O abismo parecia ser uma ponte para o infinito que contemplava uma vida íntegra e desprovidas de amarras tamanha era sua dimensão e liberdade. Chegar perto do precipício era uma atitude de coragem e contentamento. Uma coragem que antecipava a tal liberdade e a existência frente a um universo que desconhecia limites. O ingresso para uma nova vida estava a um salto de distância rumo à vermelhidão do deserto, do clima quente e do céu limpo que imprima um abraço para aqueles que ousassem se permitir uma nova experiência. O salto do precipício não era o salto da morte, mas o salto de vida, de libertação das amarras para conhecer uma possibilidade mais autêntica do que um mundo que emula uma realidade longe das expectativas da grandeza humana.
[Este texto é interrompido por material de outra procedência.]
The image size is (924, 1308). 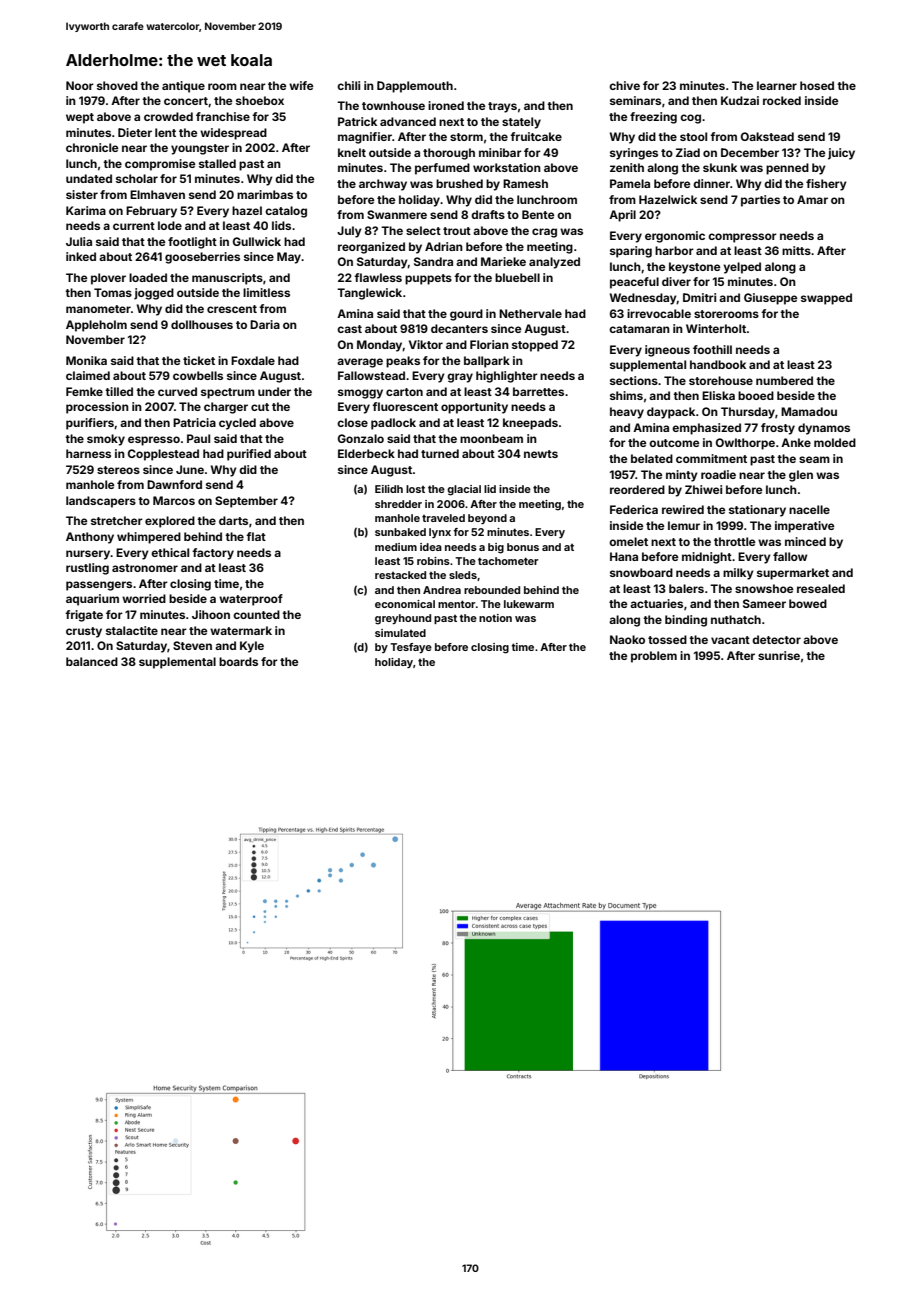 What do you see at coordinates (84, 616) in the image?
I see `frigate` at bounding box center [84, 616].
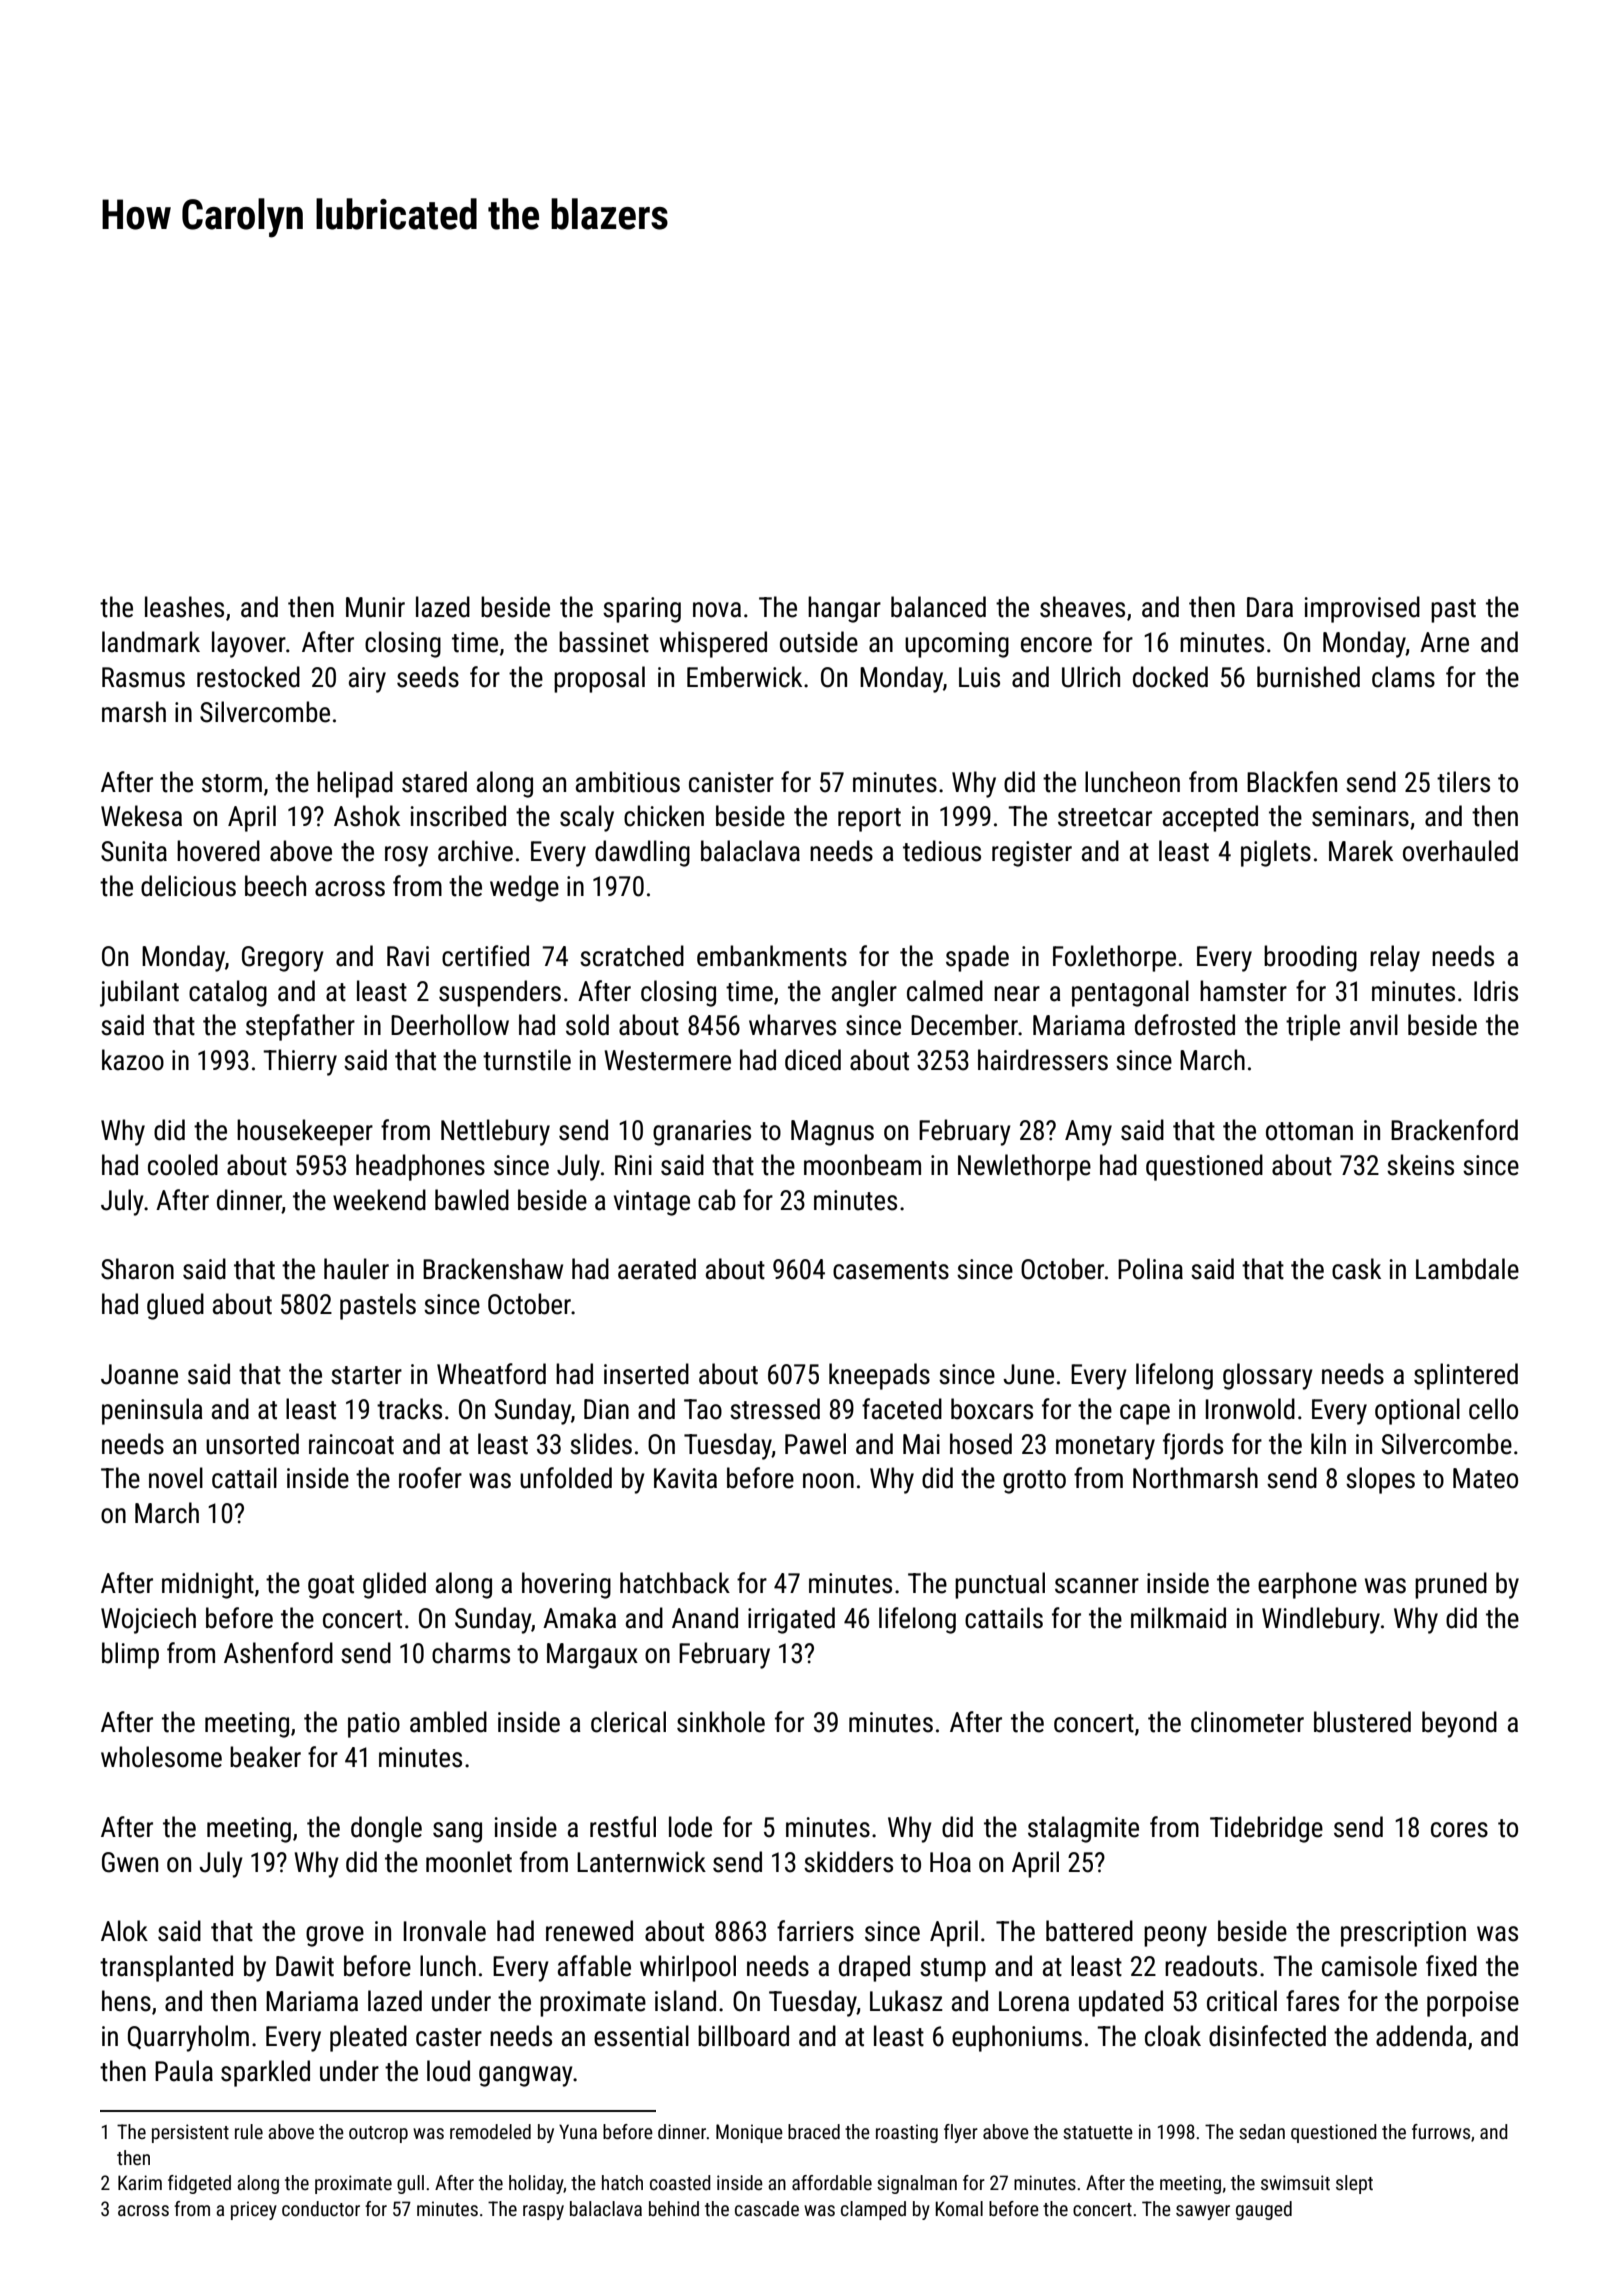  Describe the element at coordinates (300, 1062) in the screenshot. I see `Thierry` at that location.
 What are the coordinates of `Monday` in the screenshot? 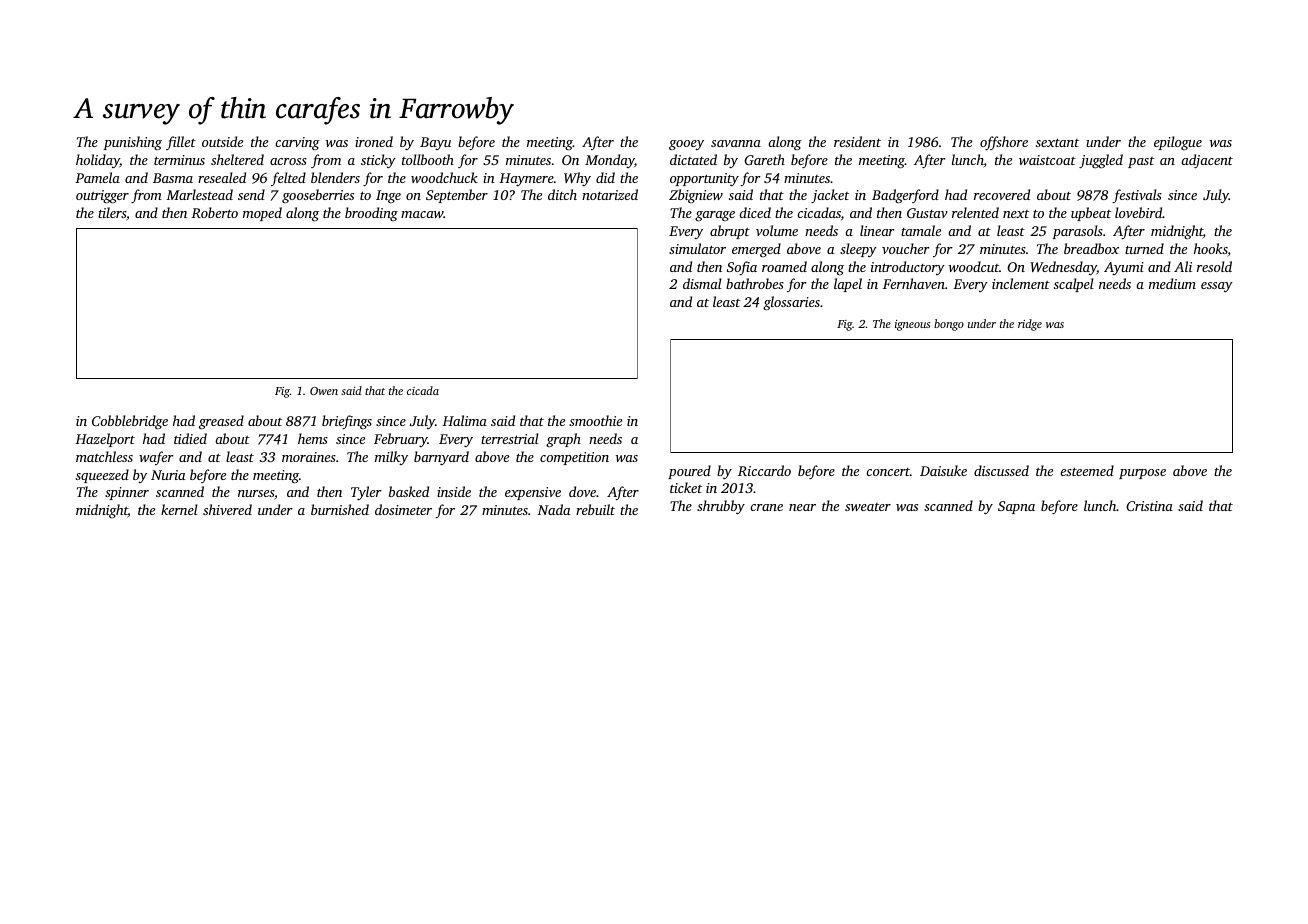 It's located at (609, 161).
Essa pequena narrativa foi criada por mim quando criança em momentos de dificuldades e frustrações. Acreditava com fidelidade que havia um outro mundo para além deste e que todo o sofrimento deixava de existir quando pulávamos rumo a essa imensidão do precipício. Existia, portanto, uma outra realidade melhor que esta que me acolheria e permitiria me exercer. Sempre fui assim. Um amante de histórias. Além de ter sido influenciado por muitas delas, encontrava a paz inventado aquelas que surgiam de ideias e de experiências que vivia. Entretanto, o que parecia uma forma de me integrar ao mundo e à socialização, foi a primeira porta de entrada para um caminho de questionamentos e dificuldades de me encontrar. Estou falando da minha própria definição como homem no mundo e como essa identidade foi (e ainda é) de difícil compreensão mesmo em tempos de lutas e formação de comunidades.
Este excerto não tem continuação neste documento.